Azul no se reía; de hecho, en su rostro había una expresión triste.

—Nadie puede quedarse contento con una paliza —dijo Ka, y se sintió vulgar y superficial ante Azul.

En la cara de éste apareció un gesto que le indicaba: ahora vamos de una vez al asunto que hemos venido a discutir.

—Has hablado con las familias de las jóvenes que se han suicidado —dijo—. ¿Por qué has hablado con ellos?

—Porque voy a escribir un artículo al respecto. —¿Para periódicos occidentales?

—Para periódicos occidentales —le respondió Ka con una repentina y placentera superioridad.

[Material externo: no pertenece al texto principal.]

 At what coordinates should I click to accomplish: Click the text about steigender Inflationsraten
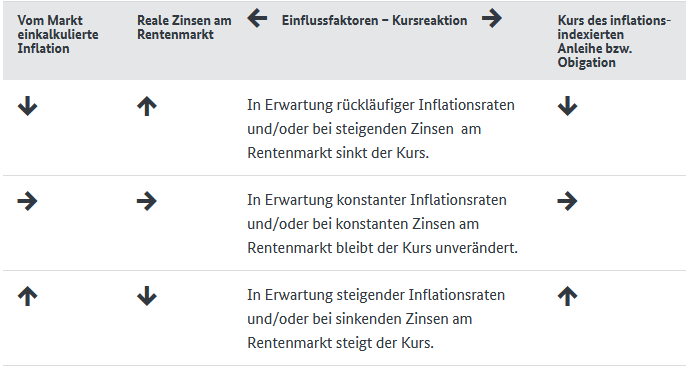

Aunque en realidad no tenía ningún conocido en ningún periódico alemán que le pudiera publicar el artículo—. Y en Turquía para La República —añadió con remordimiento.

—Los periódicos turcos no se interesan por la miseria y el dolor de su propio pueblo mientras no lo haga la prensa occidental —dijo Azul—. Se portan como si hablar de la pobreza, de los suicidios, estuviera feo, fuera algo anacrónico. Así que te verás obligado a publicar tu artículo en Europa. Por eso quería hablar contigo: ¡que no se te ocurra escribir sobre las jóvenes que se suicidan ni aquí ni allí! ¡El suicidio es un gran pecado! ¡Y es una enfermedad que cuanta más atención se le presta, más se extiende! Sobre todo el rumor de que la última muchacha que se suicidó era una musulmana «resistente» a la prohibición del velo es más mortal que el veneno.

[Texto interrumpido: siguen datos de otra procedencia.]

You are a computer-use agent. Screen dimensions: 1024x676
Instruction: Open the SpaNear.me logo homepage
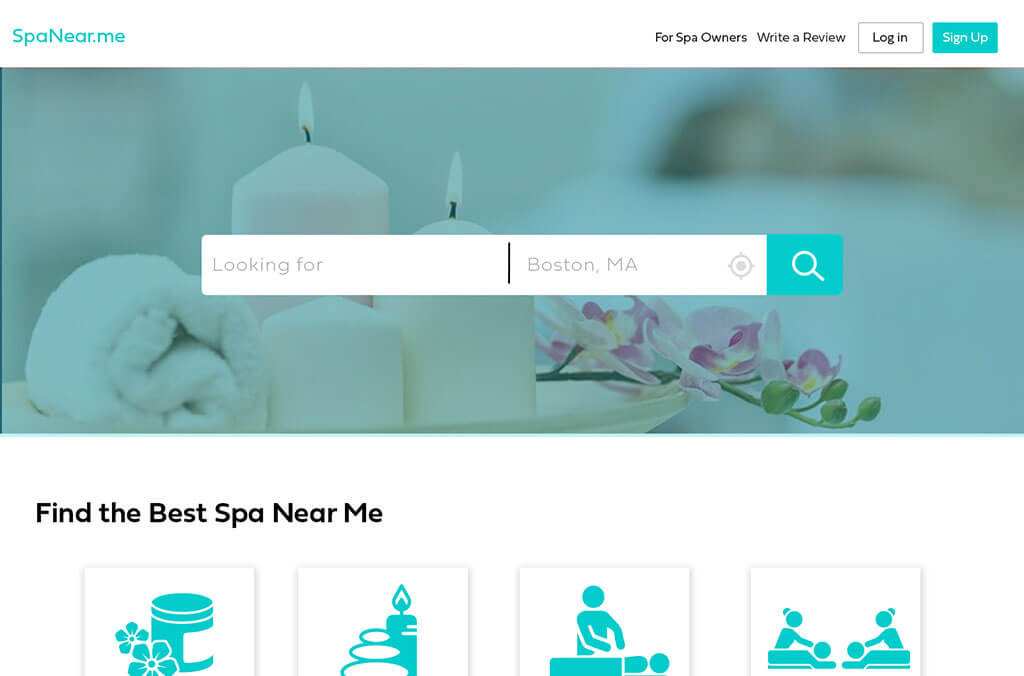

—Pero eso es verdad —replicó Ka—. La muchacha, antes de suicidarse, hizo sus abluciones y rezó. Y ahora las jóvenes resistentes sienten un gran respeto por ella.

—¡Una joven que se suicida ni siquiera es musulmana! Y tampoco puede ser cierto que luchara por llevar el velo. Si difundes esa noticia falsa, se correrá el rumor de que entre las jóvenes musulmanas resistentes que combaten por el velo hay cobardes, hay pobrecillas que recurren a pelucas o a quienes intimida la presión de sus padres y de la policía. ¿Para eso has venido aquí? No animes a nadie a suicidarse. Esas muchachas arrinconadas entre el amor a Dios, sus familias y la escuela son tan desgraciadas y están tan solas que rápidamente todas se lanzarán a imitar a esa santa suicida.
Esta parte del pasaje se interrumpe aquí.